税務署への提出物

合同会社設立時における税務署への提出物

夢にまでみた独立起業。ついにサラリーマン生活を卒業し、自分も一国一城の主になるのです。独立と言っても、個人事業主や合資会社、合名会社、株式会社などいくつかの方法がありますが、最近は設立が比較的簡素な合同会社が人気です。

さて、どの形態で独立するにしても、当然ですが、自営業でも会社でも税金はかかります。事業所や会社の所在地を管轄する税務署に自ら赴き、届け出をしなければなりません。管轄税務署はホームページなどで確認できます。
税務署への届出物については、主に次の4つをおさえておけば概ね良いでしょう。なお消費税は設立2年間は免除されるため、設立段階では特に手続は不要です。

①法人設立届
株式会社や合同会社などを設立したら、まずは第一に法人設立届を提出します。設立から2ヶ月以内に提出しなければならないので、遅れないように注意しましょう。添付書類として、社員名簿(合同会社の場合)や登記事項証明書、定款 、貸借対照表(BS)などが必要です。これが一番重要な書類となります。

②青色申告の承認申請書
この申請書がなければ、青色申告が利用できません。設立後3ヶ月以内に提出します。これにより、税務上の赤字の繰越が認められるようになります。

③給与支払事務所等の開設届出書
代表取締役や取締役、監査役など、役員や従業員に給与を支払う予定の会社は提出が義務付けられています。 株式会社や合同会社など、会社形態であればすべて提出しなければなりません。

④源泉徴収の納期の特例の承認に関する申請書
従業員に給与を支払う場合は、あらかじめ所得税を天引きして税務署に納めなければなりません。しかしこの作業を毎月行うのは大変です。そこで、この申請書により、本来ならば毎月手続しなければならないところを、半年に1回に簡素化することができるのです。ただし申請できるのは、給与を支払う従業員が常に10人以内の会社に限られています。

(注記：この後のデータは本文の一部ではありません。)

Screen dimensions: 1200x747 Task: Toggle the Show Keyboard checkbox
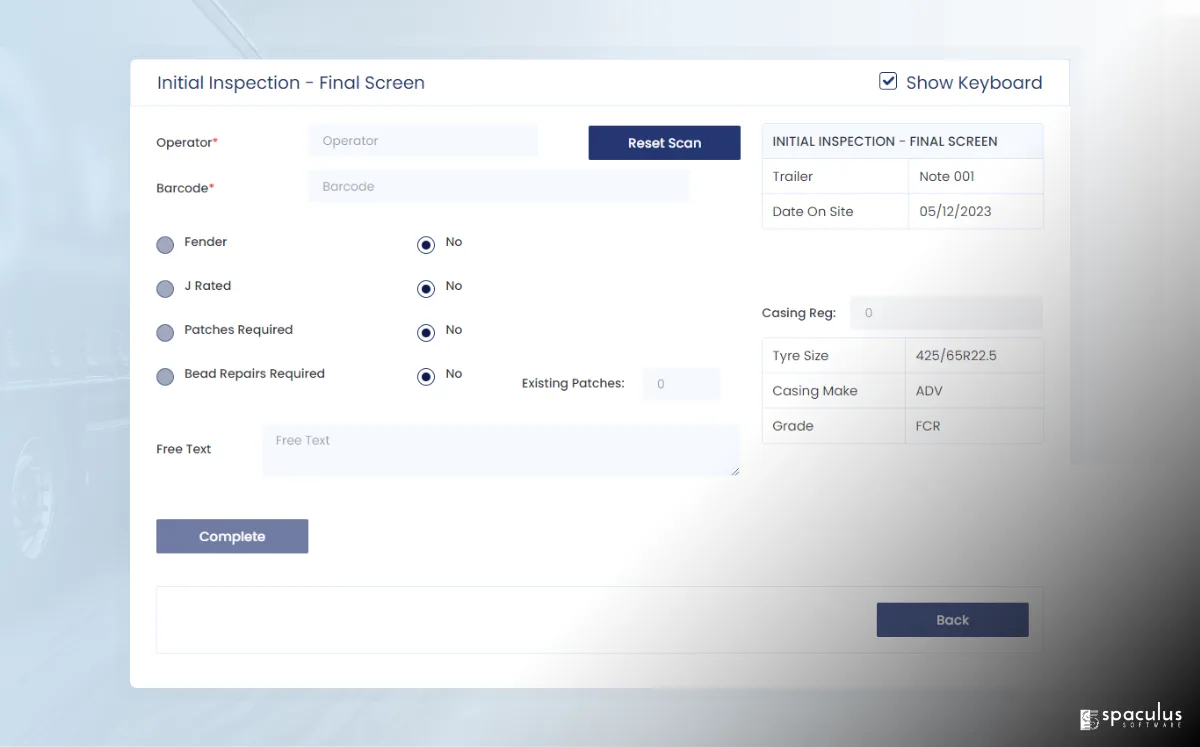(x=888, y=82)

上記のうち必要な書類を作成したら捺印をして、1部コピーを取ります。そのコピーと原本を合わせて提出します。すると税務署ではコピーの方に印を押し、控えとして提出者に返却します。
以上の一連の手続を代行する業者もあります。もちろん有料ですが、合同会社の設立が初めてという人は、まずは専門家である代行業者に依頼すれば間違いはなく、スムーズな手続ができるでしょう。
各種の準備をしたら、いよいよ営業のスタートです。これまでの経験と人脈を活かし、早期に経営が軌道に乗るよう頑張るしかありません。お役所は、会社の敵ではありません。何か困ったことがあればいつでも相談に行きましょう。